— START OF Dataset records —

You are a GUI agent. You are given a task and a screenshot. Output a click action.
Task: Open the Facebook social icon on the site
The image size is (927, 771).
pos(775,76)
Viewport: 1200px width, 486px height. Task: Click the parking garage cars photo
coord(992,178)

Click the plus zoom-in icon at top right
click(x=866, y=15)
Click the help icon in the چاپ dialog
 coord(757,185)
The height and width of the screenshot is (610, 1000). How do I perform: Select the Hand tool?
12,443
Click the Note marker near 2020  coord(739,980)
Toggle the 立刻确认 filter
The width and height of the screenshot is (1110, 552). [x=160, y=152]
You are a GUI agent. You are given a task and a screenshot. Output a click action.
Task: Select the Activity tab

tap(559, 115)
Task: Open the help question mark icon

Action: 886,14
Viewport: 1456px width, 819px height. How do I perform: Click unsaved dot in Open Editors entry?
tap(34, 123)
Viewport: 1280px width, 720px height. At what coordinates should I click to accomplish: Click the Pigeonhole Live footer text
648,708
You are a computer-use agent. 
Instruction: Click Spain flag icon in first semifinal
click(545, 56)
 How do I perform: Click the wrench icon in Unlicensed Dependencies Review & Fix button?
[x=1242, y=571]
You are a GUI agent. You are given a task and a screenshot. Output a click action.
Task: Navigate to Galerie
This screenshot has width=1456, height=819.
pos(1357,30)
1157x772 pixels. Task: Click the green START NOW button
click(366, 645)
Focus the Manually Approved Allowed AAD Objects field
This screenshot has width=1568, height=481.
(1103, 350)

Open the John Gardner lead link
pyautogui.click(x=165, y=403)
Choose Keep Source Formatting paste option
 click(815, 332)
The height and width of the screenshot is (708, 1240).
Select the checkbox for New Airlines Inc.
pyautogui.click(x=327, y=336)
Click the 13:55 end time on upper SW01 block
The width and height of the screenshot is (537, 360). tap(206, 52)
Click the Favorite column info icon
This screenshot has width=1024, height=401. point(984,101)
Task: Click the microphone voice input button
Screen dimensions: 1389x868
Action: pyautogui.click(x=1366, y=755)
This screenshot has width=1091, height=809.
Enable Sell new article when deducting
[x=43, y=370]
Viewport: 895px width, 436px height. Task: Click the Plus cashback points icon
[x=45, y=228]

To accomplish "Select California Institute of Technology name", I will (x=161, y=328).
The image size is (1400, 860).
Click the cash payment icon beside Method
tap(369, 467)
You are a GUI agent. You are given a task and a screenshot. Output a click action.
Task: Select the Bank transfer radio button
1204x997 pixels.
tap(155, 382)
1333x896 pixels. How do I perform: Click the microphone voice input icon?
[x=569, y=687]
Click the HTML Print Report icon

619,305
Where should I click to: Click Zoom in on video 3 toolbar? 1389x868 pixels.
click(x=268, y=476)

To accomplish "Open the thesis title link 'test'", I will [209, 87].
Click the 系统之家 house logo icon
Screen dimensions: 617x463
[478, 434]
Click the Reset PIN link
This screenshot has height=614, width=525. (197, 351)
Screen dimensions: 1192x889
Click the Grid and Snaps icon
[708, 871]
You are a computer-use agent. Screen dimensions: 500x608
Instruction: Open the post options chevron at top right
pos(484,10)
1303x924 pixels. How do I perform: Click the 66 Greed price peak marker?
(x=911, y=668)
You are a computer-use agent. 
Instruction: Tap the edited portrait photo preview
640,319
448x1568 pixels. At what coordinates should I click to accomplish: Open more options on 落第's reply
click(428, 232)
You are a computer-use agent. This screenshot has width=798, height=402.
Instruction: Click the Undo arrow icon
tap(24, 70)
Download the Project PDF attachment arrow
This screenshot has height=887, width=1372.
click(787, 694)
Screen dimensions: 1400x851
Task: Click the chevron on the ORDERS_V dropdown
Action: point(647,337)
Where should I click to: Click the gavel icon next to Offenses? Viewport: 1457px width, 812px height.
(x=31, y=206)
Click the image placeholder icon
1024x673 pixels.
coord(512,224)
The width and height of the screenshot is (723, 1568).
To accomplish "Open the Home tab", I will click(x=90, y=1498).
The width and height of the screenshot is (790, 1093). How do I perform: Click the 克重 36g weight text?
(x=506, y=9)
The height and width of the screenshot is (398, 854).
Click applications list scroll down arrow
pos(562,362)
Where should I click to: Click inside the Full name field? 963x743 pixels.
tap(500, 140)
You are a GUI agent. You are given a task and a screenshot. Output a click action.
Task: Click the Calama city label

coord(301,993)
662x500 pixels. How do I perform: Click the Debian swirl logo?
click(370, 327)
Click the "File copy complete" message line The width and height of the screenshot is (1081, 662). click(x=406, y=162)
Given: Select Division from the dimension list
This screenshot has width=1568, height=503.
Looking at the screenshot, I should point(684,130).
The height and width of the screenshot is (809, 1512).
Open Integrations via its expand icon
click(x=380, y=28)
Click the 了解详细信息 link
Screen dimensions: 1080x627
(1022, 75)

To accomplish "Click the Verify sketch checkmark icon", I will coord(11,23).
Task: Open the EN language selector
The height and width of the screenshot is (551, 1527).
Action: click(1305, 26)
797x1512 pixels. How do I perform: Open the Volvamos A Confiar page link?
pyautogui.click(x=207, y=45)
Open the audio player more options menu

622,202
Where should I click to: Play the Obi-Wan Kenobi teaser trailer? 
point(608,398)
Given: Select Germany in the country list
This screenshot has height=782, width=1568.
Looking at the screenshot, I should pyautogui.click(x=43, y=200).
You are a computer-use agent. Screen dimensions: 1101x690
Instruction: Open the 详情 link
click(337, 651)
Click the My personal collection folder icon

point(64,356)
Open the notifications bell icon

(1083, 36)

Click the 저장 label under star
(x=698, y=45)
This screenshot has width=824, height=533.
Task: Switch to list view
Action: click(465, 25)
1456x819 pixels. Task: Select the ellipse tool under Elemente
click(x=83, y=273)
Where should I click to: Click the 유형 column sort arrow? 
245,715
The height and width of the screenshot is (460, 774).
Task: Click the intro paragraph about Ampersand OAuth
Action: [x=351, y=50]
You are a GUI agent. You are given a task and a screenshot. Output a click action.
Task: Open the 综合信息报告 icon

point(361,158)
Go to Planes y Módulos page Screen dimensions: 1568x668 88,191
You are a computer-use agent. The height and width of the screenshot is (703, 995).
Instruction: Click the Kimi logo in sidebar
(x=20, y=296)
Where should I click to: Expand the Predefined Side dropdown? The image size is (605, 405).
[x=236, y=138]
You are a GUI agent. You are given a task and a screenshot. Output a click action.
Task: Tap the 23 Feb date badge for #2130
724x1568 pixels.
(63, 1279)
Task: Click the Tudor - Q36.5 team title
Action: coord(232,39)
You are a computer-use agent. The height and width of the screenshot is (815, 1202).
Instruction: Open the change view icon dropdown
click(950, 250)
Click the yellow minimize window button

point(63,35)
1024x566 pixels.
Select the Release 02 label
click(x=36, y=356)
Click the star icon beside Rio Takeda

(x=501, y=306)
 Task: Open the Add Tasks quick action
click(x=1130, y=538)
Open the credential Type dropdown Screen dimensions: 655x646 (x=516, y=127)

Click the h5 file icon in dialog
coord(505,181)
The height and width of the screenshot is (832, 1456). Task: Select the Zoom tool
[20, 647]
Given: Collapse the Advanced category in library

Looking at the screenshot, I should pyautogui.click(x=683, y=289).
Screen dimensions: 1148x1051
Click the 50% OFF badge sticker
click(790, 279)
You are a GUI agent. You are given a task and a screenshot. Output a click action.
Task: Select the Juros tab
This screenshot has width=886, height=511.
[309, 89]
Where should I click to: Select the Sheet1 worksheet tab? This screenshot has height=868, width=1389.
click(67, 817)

— END OF Dataset records —

What you will do:
Identify every line in the data above that holds the string "chevron", and copy each of those lines.

Expected answer:
Instruction: Open the post options chevron at top right
Task: Click the chevron on the ORDERS_V dropdown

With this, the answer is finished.